Il s’est récemment demandé si un ingrédient manquant dans les systèmes d’IA était un objectif de motivation que tout parent qui s’est engagé dans une bataille de volontés avec un jeune enfant connaît bien : la volonté d’« autonomisation ».
L'IA d'aujourd'hui est optimisée en partie grâce à « l'apprentissage par renforcement à partir des commentaires humains », c'est-à-dire avec une contribution humaine sur le type de réponse approprié. Bien que les enfants reçoivent également ces informations, ils font également preuve de curiosité et d’une volonté intrinsèque d’explorer et de rechercher des informations. Ils découvrent le fonctionnement d'un jouet en le secouant, en appuyant sur un bouton ou en le retournant, acquérant ainsi un minimum de contrôle sur leur environnement .

"Si vous avez suivi un enfant de deux ans, vous avez remarqué qu'il acquiert activement des données et comprend comment le monde fonctionne", explique Gopnik.
Après tout, les enfants acquièrent une compréhension intuitive de la physique et une conscience sociale des autres, et commencent à faire des suppositions statistiques sophistiquées sur le monde bien avant d’avoir le langage pour l’expliquer ; peut-être que cela devrait également faire partie du « programme » lors de la construction de l’IA.
« Joshua Tenenbaum, chercheur en sciences cognitives au MIT , déclare : « C'est une chose très personnelle. «Le mot 'IA' - ' intelligence artificielle ', qui est une idée très ancienne, belle, importante et profonde - a acquis récemment une signification très limitée . ...Les enfants humains ne grimpent pas : ils grandissent .»

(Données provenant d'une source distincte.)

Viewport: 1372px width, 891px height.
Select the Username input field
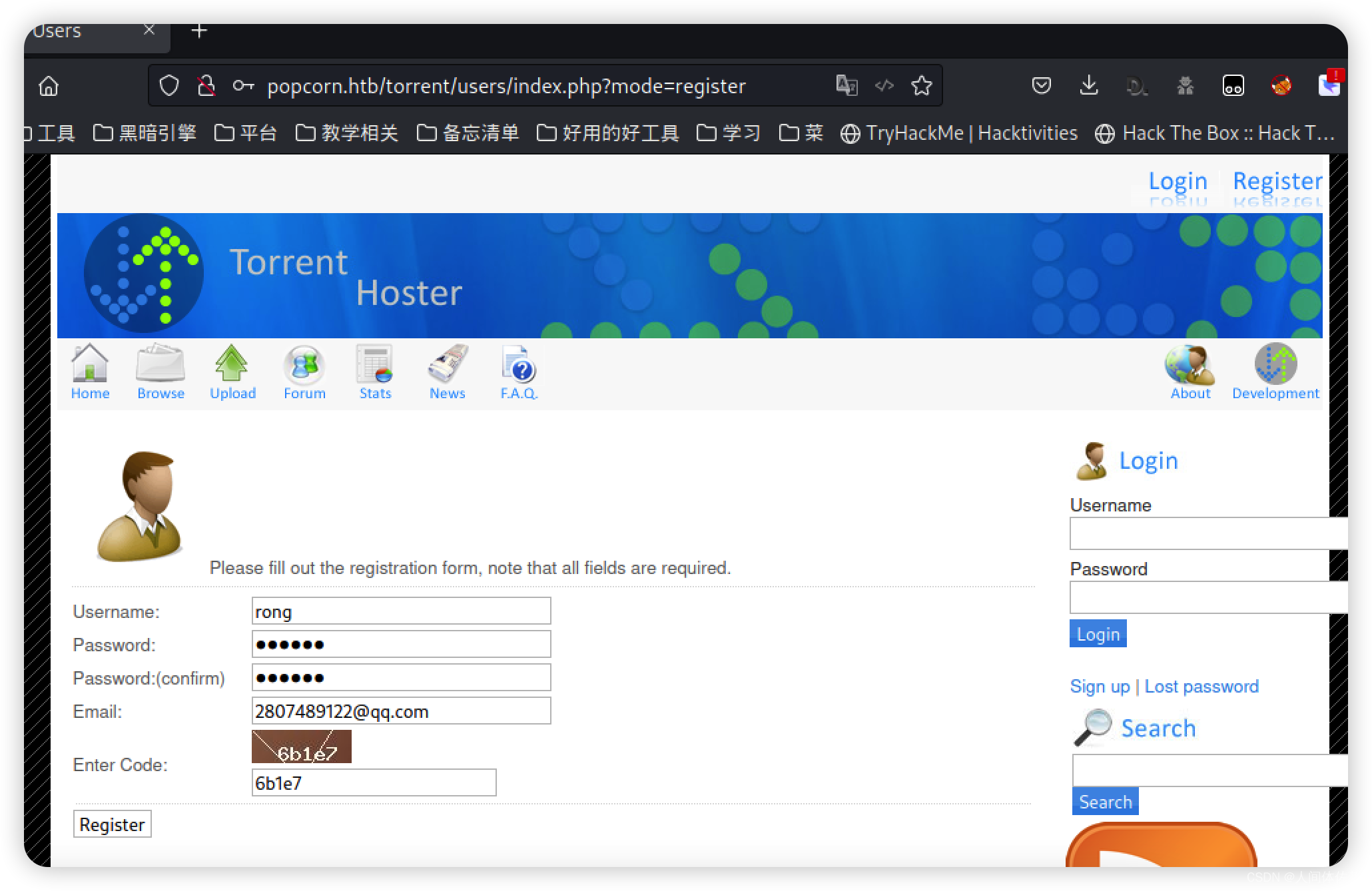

Schulz et d’autres sont étonnés, à la fois par ce que l’IA peut faire et par ce qu’elle ne peut pas faire. Schulz reconnaît que toute étude sur l'intelligence artificielle a une durée de vie courte : ce qui ne fonctionne pas aujourd'hui le sera demain. Certains experts diront que l’idée de tester des machines avec des méthodes destinées à mesurer les capacités humaines est anthropomorphisante et peu judicieuse.
Mais elle et d’autres soutiennent que pour vraiment comprendre et créer l’intelligence , les capacités d’apprentissage et de raisonnement qui se développent pendant l’enfance ne peuvent être ignorées.
« C'est le genre d'intelligence qui peut vraiment nous donner une vue d'ensemble », explique Schulz. "Le type d'intelligence qui ne part pas d'une page vierge , mais d'un grand nombre de connaissances riches et structurées, et qui parvient à comprendre non seulement tout ce que nous avons compris, dans toutes les espèces, mais tout ce que nous comprendrons un jour."